Generating Mega Man Levels With Generative Adversarial Networks (GANs)
This page presents research in Procedural Content Generation via Machine Learning done by undergraduate student Benjamin Capps as
part of Southwestern University's Summer research program
SCOPE.
The research makes use of the MM-NEAT software package,
though neural networks are not evolved. Rather, real-valued latent vectors are evolved and sent as input to pre-trained GANs
which output Mega Man level segments. There are two approaches. The OneGAN approach uses a single GAN trained on all
Mega Man level segments in a training set derived from the Video Game Level Corpus.
The MultiGAN approach instead uses a separate GAN for each type of level segment: horizontal, upward, downward,
upper-left corner, upper-right corner, lower-left corner, and lower-right corner.

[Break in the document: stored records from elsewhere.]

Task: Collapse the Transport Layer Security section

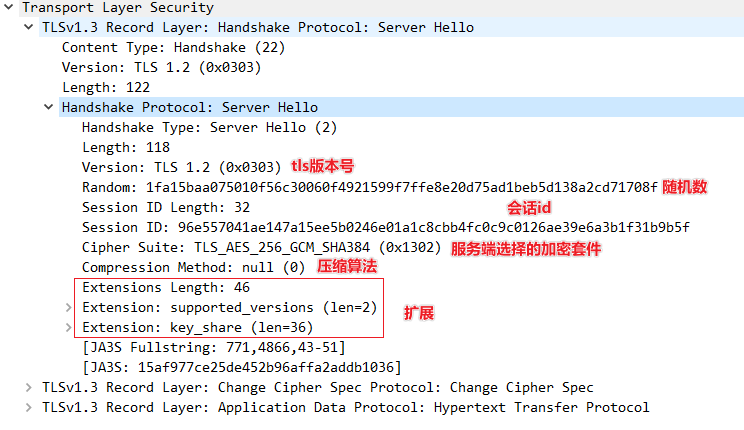Action: (x=9, y=7)
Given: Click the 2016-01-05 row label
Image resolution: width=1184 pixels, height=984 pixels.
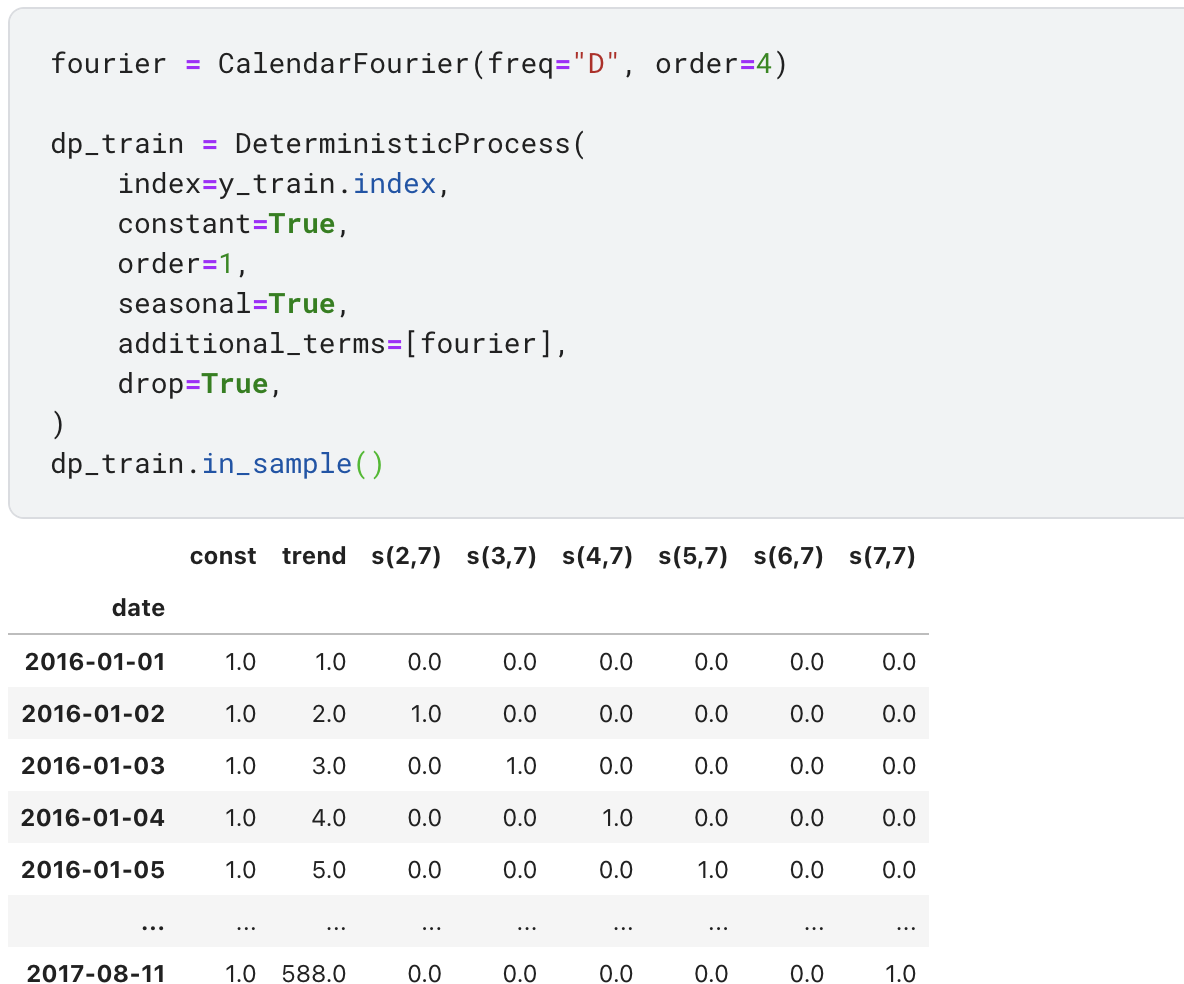Looking at the screenshot, I should tap(95, 870).
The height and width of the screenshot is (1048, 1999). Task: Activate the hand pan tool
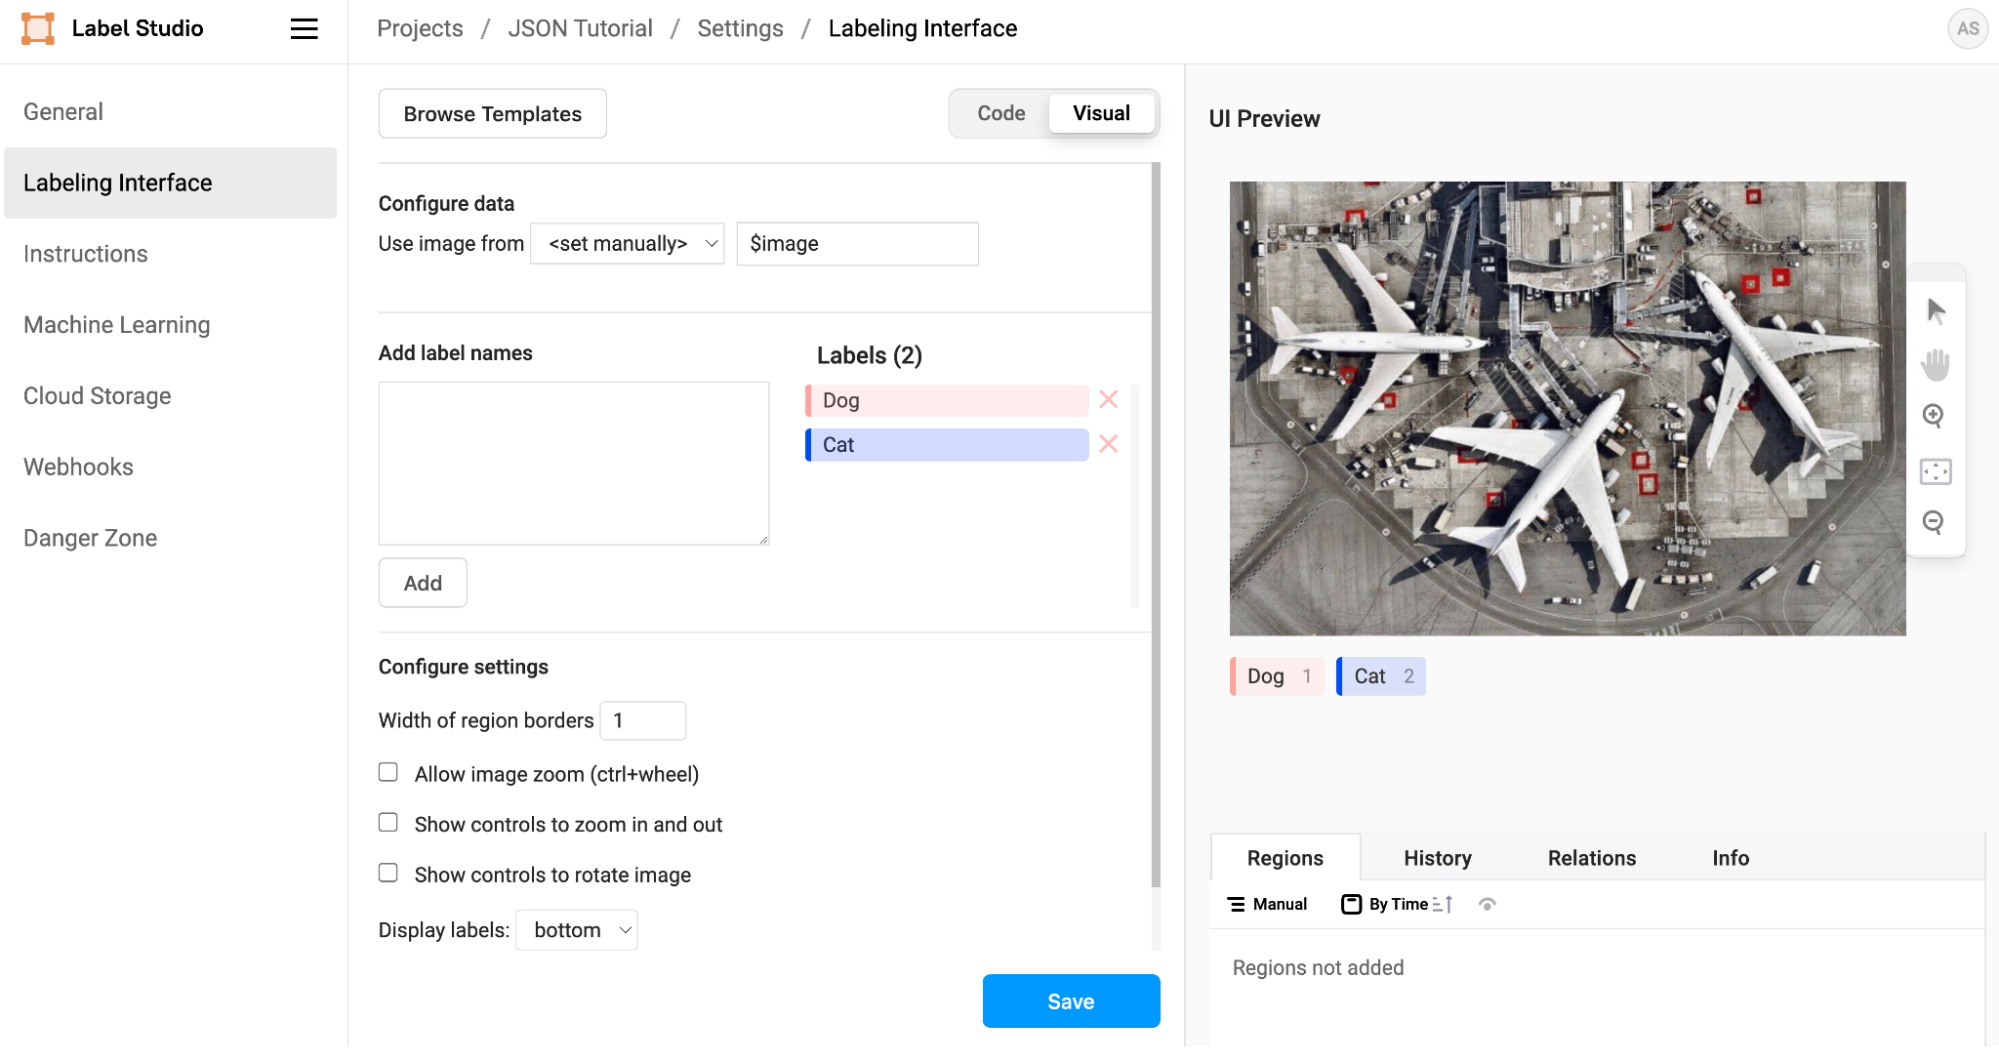pyautogui.click(x=1936, y=364)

Levels evolved using each approach were compared in a human subject study to see which levels were more fun, challenging, etc.
In particular, we were interested in determining which levels looked more as if they were designed by humans. All evolved levels
are available to play below by simply clicking a link. The levels can be played
after installing Mega Man Maker.
Presentation for Genetic and Evolutionary Computation Conference
Pre-recorded video presentation for the virtual GECCO 2021 conference.
Video Explanation
This is a brief video introduction to the research filmed by Ben.
Presentation at Southwestern University Homecoming
After completing a human subject study, further analyzing the results, and getting our paper accepted to the Genetic and Evolutionary Computation Conference, Ben gave a presentation on the research to an audience at Southwestern University's Homecoming event. Ben also reflects on the SCOPE summer research experience that made this work possible.
OneGAN
The latent vector inputs evolved with this approach were sent to a single GAN trained on all Mega Man level segments from VGLC.
The latent vector inputs evolved with this approach were sent to different GANs depending on where the level segment was going to be placed
with respect to the previously placed segment. This encourages a more natural, human-like flow between segments.